[Stored dataset items]
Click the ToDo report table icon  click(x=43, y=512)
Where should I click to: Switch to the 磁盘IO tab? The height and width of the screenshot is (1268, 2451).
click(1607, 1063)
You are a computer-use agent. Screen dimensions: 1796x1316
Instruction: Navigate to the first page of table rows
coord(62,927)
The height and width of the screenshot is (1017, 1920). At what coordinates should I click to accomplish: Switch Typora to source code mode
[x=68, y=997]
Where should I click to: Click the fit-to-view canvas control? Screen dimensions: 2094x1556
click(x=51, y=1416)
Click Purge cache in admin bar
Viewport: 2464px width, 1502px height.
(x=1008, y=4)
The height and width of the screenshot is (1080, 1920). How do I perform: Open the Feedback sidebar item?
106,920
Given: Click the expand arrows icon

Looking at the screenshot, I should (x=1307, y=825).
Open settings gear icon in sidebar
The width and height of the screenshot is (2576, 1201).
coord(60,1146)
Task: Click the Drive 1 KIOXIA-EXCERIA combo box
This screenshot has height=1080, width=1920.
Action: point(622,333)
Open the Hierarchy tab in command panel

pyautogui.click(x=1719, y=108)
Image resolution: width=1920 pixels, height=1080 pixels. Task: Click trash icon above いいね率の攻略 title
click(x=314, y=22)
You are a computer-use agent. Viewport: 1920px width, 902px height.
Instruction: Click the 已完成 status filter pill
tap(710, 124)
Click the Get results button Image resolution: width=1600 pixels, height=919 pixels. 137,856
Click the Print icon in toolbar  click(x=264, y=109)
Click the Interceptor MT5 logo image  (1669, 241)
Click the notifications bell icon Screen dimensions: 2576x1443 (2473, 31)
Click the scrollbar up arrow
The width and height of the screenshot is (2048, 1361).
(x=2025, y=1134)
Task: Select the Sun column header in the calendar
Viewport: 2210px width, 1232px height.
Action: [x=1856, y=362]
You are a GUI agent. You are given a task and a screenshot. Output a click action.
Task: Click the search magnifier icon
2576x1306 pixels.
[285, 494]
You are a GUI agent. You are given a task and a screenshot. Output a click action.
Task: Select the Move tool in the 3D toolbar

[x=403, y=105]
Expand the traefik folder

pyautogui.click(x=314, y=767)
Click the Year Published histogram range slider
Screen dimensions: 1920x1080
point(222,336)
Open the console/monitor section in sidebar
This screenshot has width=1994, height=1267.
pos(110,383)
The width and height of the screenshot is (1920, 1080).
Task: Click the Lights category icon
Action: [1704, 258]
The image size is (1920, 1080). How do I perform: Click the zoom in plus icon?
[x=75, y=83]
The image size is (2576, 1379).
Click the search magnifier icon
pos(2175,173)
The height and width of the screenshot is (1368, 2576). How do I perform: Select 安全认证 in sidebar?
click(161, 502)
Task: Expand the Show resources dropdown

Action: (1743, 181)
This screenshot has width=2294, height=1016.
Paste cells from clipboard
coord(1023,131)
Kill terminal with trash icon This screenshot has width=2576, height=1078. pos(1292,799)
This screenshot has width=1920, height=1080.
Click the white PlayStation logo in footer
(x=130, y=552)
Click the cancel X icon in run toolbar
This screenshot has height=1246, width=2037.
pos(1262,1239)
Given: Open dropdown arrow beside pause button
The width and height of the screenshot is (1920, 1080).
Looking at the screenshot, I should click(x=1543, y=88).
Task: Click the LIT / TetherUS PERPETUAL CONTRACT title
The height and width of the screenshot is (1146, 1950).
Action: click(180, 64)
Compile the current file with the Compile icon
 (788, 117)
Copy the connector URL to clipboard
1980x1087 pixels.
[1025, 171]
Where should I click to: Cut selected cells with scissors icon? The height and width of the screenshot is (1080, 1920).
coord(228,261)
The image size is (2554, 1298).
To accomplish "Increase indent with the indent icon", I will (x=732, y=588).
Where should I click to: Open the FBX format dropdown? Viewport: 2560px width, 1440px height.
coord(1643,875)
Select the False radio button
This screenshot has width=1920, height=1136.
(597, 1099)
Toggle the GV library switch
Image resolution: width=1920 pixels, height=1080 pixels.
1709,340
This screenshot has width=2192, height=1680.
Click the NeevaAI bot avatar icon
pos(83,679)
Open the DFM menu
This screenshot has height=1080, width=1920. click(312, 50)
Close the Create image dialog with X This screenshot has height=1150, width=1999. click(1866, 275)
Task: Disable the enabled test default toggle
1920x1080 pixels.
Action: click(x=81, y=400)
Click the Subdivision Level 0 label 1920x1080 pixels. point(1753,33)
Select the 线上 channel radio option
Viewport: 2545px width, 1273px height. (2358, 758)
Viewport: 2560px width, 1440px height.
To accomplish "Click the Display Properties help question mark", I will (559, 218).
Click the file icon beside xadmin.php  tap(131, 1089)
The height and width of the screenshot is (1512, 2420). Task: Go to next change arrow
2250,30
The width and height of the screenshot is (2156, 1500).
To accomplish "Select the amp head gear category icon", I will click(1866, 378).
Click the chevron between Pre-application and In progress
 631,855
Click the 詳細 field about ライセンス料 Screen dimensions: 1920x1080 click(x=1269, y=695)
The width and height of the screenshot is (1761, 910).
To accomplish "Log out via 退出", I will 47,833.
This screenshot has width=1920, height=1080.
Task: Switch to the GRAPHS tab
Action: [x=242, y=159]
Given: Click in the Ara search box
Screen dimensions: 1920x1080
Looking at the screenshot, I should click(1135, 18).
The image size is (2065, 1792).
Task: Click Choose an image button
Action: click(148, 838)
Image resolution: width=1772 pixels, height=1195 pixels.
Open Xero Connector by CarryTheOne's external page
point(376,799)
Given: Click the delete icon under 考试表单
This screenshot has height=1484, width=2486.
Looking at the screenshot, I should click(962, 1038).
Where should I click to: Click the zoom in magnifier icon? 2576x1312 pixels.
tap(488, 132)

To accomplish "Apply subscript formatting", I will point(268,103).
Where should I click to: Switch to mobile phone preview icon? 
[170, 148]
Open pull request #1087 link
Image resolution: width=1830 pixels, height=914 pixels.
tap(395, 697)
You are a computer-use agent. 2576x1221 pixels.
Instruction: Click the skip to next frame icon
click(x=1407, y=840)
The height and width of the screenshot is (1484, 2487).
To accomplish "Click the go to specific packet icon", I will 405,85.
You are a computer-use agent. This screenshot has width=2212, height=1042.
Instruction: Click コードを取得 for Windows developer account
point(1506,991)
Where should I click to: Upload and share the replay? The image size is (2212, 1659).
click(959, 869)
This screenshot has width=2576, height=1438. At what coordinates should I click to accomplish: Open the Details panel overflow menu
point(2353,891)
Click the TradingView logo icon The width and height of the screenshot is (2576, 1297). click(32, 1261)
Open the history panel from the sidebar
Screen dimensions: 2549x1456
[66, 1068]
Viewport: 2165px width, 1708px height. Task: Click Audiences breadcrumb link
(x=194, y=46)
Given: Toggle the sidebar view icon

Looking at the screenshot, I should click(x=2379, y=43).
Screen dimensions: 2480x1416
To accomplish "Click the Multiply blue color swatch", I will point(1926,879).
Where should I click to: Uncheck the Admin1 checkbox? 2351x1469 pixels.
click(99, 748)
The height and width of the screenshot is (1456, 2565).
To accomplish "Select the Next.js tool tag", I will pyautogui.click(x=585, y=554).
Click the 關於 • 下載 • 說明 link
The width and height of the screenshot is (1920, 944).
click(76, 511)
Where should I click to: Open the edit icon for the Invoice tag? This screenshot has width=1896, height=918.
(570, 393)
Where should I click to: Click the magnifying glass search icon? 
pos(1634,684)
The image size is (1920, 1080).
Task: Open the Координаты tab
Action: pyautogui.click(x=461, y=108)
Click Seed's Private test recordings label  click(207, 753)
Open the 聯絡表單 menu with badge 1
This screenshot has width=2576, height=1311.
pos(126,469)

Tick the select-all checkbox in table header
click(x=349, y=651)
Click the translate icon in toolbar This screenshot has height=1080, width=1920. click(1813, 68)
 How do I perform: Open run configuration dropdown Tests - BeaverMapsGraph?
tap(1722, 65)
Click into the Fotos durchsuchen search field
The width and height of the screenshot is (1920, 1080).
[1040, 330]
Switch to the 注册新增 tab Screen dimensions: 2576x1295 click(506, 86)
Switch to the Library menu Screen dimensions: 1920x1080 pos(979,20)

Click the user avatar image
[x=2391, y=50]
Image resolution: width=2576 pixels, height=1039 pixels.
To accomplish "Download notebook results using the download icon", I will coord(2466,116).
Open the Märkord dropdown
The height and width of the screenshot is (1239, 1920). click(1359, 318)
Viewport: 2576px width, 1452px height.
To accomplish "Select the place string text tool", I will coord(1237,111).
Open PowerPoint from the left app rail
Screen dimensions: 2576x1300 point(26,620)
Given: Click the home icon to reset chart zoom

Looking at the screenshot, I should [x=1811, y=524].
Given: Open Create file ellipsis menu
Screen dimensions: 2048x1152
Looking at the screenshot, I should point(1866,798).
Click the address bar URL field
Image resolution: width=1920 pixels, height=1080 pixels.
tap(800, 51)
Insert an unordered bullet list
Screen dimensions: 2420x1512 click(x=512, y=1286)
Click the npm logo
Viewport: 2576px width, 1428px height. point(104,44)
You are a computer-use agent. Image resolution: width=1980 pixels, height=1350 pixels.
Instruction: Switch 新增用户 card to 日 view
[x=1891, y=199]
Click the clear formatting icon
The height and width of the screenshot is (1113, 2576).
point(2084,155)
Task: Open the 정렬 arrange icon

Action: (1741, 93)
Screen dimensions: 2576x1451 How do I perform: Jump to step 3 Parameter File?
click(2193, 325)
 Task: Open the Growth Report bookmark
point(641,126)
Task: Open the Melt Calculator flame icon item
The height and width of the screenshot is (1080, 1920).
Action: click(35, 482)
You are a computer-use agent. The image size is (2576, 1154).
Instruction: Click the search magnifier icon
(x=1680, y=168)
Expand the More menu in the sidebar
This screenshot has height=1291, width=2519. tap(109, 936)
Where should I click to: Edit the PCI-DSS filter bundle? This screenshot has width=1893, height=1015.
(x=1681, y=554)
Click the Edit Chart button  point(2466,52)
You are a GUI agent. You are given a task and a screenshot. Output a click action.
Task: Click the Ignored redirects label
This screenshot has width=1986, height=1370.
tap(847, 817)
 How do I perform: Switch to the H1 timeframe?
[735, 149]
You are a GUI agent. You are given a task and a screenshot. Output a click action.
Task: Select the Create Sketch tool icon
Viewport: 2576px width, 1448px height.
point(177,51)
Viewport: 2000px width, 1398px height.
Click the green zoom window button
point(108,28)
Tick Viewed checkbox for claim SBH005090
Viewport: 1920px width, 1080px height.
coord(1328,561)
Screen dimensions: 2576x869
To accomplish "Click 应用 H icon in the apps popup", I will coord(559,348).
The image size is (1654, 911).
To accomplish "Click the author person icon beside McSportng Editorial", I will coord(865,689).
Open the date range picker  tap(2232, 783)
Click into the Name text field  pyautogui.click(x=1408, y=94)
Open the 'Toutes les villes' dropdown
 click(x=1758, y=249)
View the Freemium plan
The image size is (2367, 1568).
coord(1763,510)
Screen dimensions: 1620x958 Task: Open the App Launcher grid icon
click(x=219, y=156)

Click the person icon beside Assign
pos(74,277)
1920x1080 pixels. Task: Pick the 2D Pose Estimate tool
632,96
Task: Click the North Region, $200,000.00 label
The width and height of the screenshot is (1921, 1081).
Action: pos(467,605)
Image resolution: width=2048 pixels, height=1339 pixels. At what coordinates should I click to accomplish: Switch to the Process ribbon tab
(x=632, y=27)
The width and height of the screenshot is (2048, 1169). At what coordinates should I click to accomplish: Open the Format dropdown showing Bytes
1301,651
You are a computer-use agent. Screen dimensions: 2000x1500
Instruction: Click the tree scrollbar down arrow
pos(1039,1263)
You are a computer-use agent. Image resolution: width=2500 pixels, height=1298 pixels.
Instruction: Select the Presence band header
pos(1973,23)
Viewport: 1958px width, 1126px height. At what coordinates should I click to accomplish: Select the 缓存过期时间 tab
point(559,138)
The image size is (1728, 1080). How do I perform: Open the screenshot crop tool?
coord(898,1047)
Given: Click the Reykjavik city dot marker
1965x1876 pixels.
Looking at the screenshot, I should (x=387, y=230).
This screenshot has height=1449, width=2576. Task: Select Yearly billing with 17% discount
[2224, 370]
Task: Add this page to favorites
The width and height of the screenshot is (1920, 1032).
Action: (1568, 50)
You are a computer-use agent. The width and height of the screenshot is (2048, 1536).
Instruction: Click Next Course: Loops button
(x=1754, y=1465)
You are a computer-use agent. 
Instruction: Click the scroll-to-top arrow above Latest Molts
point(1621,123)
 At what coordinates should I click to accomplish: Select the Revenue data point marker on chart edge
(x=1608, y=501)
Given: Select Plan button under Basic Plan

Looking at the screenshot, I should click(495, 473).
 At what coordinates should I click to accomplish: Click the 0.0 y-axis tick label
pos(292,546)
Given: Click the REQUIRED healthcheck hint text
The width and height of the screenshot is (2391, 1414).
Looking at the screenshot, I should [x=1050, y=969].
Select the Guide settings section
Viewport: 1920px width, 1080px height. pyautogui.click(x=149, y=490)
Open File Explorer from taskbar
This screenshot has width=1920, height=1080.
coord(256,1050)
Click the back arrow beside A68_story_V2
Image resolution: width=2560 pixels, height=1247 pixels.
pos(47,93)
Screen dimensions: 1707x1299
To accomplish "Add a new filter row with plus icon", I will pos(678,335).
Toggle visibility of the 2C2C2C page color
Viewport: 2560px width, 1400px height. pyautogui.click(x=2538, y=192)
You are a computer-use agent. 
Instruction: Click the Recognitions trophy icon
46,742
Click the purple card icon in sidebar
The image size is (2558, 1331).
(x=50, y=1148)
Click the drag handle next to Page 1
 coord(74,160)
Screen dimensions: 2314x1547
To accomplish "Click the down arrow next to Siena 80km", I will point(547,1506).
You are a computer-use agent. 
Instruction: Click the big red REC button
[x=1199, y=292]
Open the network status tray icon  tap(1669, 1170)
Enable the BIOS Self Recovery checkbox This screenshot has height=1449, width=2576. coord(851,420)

(EXERCISE INSTRUCTIONS) Find all the lines with "text" in the data and copy them.

(RESPONSE)
To accomplish "Select the place string text tool", I will coord(1237,111).
Click into the Name text field  pyautogui.click(x=1408, y=94)
Given: Click the REQUIRED healthcheck hint text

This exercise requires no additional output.